For the reasons given above, we AFFIRM the judgment of the district court as to the RICO and malpractice claims, VACATE the judgment as to T.N.’s state-law tort claims, and REMAND the case to the district court for further proceedings consistent with this order. In the interest of judicial economy, any reinstated appeal shall be assigned to this panel pursuant to United States v. Jacobson, 15 F.3d 19, 21–22 (2d Cir. 1994). Either party may restore jurisdiction to this Court within thirty days of the entry of a final order by letter to the Clerk’s Office (attaching a copy of the relevant order) advising the Clerk that the appeal should be reinstated. In that event, no new notice of appeal or additional filing fee will be required.



The parties frame these inquiries as part of constitutional standing under Rule 12(b)(1), but that is not correct. Whether a plaintiff satisfies RICO’s injury requirements bears on whether the RICO claim survives a motion to dismiss under Rule 12(b)(6), not whether the court has subject matter jurisdiction under Rule 12(b)(1). See Lerner v. Fleet Bank, N.A., 318 F.3d 113, 129 (2d Cir. 2003); see also Am. Psych. Ass’n v. Anthem Health Plans, Inc., 821 F.3d 352, 359 (2d Cir. 2016) (“The Supreme Court has ... clarified ... that what has been called ‘statutory standing’ in fact is not a [constitutional] standing issue, but simply a question of whether the particular plaintiff ‘has a cause of action under [Rule 12(b)(6)].’ ” (quoting Lexmark Int’l, Inc. v. Static Control Components, Inc., 572 U.S. 118, 128 (2014))).

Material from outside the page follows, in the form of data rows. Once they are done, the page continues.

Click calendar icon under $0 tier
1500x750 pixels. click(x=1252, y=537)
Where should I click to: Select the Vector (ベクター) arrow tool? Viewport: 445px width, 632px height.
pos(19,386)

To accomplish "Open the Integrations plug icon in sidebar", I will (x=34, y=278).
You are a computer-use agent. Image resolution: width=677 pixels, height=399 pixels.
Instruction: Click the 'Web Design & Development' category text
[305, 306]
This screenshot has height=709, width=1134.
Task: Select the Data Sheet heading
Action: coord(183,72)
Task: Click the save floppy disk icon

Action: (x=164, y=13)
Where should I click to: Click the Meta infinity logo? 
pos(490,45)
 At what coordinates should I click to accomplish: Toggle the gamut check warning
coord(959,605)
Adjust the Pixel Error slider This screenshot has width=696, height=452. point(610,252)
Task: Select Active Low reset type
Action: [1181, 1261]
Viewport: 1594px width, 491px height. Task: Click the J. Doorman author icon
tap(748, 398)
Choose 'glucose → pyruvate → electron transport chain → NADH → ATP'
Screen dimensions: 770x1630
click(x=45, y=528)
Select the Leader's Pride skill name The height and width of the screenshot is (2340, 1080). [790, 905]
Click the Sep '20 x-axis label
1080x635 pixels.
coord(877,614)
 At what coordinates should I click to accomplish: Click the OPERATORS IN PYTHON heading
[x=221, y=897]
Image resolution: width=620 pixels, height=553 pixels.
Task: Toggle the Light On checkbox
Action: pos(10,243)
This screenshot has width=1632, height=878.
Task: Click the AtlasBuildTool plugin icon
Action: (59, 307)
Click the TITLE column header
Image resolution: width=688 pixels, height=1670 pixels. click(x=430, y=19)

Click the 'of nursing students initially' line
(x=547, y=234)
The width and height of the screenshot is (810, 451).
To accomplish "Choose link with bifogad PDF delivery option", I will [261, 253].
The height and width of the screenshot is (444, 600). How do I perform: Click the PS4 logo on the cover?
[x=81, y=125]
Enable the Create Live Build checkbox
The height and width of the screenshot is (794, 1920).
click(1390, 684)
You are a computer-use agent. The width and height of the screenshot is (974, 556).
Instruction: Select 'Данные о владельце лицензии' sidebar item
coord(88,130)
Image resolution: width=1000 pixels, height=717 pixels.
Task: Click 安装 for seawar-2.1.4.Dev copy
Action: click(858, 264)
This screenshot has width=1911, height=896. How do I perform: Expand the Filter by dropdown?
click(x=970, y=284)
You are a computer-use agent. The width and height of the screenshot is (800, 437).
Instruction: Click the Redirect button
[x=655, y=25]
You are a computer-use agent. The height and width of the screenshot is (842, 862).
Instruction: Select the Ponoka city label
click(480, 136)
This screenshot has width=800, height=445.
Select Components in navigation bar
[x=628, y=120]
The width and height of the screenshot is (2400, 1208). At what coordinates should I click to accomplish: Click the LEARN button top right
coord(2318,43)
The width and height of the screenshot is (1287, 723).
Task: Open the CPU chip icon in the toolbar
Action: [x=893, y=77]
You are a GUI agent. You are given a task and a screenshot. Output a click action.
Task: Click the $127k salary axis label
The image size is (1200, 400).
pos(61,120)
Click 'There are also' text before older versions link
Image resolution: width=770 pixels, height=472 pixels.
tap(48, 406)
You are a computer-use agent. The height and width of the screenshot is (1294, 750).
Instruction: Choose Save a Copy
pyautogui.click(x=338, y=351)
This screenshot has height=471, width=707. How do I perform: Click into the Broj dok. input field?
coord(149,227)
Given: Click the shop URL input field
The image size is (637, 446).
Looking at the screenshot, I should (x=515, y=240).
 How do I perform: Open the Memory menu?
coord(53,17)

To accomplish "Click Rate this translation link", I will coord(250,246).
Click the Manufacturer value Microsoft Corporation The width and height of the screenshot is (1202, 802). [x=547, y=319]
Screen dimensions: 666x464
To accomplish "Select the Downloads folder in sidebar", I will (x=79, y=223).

There is no dispute that the PAC adequately alleges diversity jurisdiction over these claims under 28 U.S.C. § 1332, as the PAC alleges that the Goneys and Stone are citizens of different states (Pennsylvania and Connecticut) and that the amount in controversy exceeds $75,000. See App’x at 53–54 (PAC ¶ 29).


The Goneys’ opening brief raises only this collusion theory of malpractice and not other theories that they asserted below, including misappropriation of funds and negligence separate from collusion based on failing to bring lawsuits and missing statutes of limitations. Because the Goneys raised those theories only in their reply brief, they have abandoned those arguments on appeal. See JP Morgan Chase Bank v. Altos Hornos de Mex., S.A. de C.V., 412 F.3d 418, 428 (2d Cir. 2005).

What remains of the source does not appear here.